Category Archives: My PhD research

Bulk converting doc files into txt (or html)

I have written about converting Microsoft Word files into text or html using OpenOffice before. However, the wizards I described in that article were crashing when the number of files crossed into several hundreds.

I have written some macros to do the conversion, but they were scary looking and fragile. Fortunately, I now found a tool that does the same job better and with more flexibility. DocConverter by Danny Brewer and Dan Horwood allows to convert a whole directory of files at a time from any to any OpenOffice-understood format.

I have just converted more than a thousand documents from doc to txt without any problems.  Actually, I had a small problem, but it was my fault. I had some corrupted files that OO would not open and that was breaking DocConverter and throwing some ugly looking Basic runtime error. I had to delete the problem files, kill the Open Office (stop macro did not) and rerun the tool. Otherwise, it just run.
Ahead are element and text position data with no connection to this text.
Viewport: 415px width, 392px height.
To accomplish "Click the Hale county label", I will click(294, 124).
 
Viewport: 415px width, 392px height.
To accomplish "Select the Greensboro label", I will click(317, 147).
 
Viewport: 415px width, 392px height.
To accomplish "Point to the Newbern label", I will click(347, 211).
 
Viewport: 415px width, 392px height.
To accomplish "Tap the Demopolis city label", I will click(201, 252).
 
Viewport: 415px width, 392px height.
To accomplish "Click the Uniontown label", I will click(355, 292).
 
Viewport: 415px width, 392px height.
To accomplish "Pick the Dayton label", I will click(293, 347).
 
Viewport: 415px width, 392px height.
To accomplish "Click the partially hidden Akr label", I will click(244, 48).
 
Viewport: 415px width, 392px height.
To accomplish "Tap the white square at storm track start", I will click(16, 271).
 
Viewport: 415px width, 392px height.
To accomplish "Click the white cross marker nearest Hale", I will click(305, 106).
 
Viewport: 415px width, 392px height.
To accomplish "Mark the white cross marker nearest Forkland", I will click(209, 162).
Artificial Intelligence discussion at BarCampNYC3

They say at BarCamp that if you don’t like the session you are in, feel free to go to a better one. No hard feelings. But what do you do, if you show up for the announced moderated discussion session yet the moderator does not.
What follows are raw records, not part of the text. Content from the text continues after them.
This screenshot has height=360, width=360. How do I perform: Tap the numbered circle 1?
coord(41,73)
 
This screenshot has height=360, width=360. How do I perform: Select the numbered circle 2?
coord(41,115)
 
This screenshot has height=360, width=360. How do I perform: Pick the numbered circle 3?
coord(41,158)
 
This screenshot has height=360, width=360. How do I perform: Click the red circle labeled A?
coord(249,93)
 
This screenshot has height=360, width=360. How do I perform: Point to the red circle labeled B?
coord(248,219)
That’s what happened to us with the last (5:15pm) slot of the second day of BarCampNYC3. So, after waiting for 10 minutes past the start time, I decided to step in and moderate.

We talked a bit about everything: a definition of Artificial Intelligence (no agreement) and statistical algorithms that try to find the tanks, tune adverts and prevent SPAM. We discussed the state of art in computer vision and why once well-known consumer company in that space (Riya) still failed miserably. Near the end, we also talked about artificial intelligence as an emotional one and whether Pleo is intelligent.
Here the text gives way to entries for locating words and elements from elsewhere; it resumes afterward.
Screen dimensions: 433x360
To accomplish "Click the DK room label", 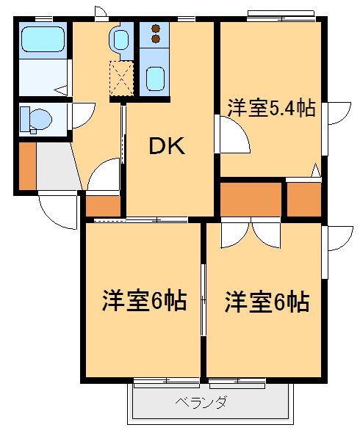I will tap(168, 146).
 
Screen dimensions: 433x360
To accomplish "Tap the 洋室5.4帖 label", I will tap(270, 109).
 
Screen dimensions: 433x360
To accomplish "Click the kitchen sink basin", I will tap(154, 77).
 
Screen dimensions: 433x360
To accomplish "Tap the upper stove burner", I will tap(155, 29).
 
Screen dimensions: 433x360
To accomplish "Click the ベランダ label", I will tap(200, 402).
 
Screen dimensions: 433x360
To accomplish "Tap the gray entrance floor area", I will tap(56, 167).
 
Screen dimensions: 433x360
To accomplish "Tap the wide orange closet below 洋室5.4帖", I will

All together, it was a very spirited discussion and most of the people contributed their opinion and their knowledge. We may not have discussed what the original moderator had in mind, but we certainly discussed interesting topics.

Unravelling the black magic of bureaucracy

Arthur C. Clarke once famously wrote “Any sufficiently advanced technology is indistinguishable from magic”. In the same vein, many people feel that any sufficiently established bureaucracy is like a black magic, sorcery even. Certainly, it often takes skills out of this world to follow the logic of modern tax return instructions.

Bureaucracy often has its place and reason. Laws protect exploitable minorities; procedures serve to avoid known problems; cross-referencing forms are filled in triplicate to allow for audit and protection against falsification. The problem is not the bureaucracy as such but rather the fact that it eventually outgrows any individual person’s ability to comprehend it. At that point, only dedicated specialists can understand the process and the rest of us have to offer sacrifices to those acolytes in hopes of beneficial results.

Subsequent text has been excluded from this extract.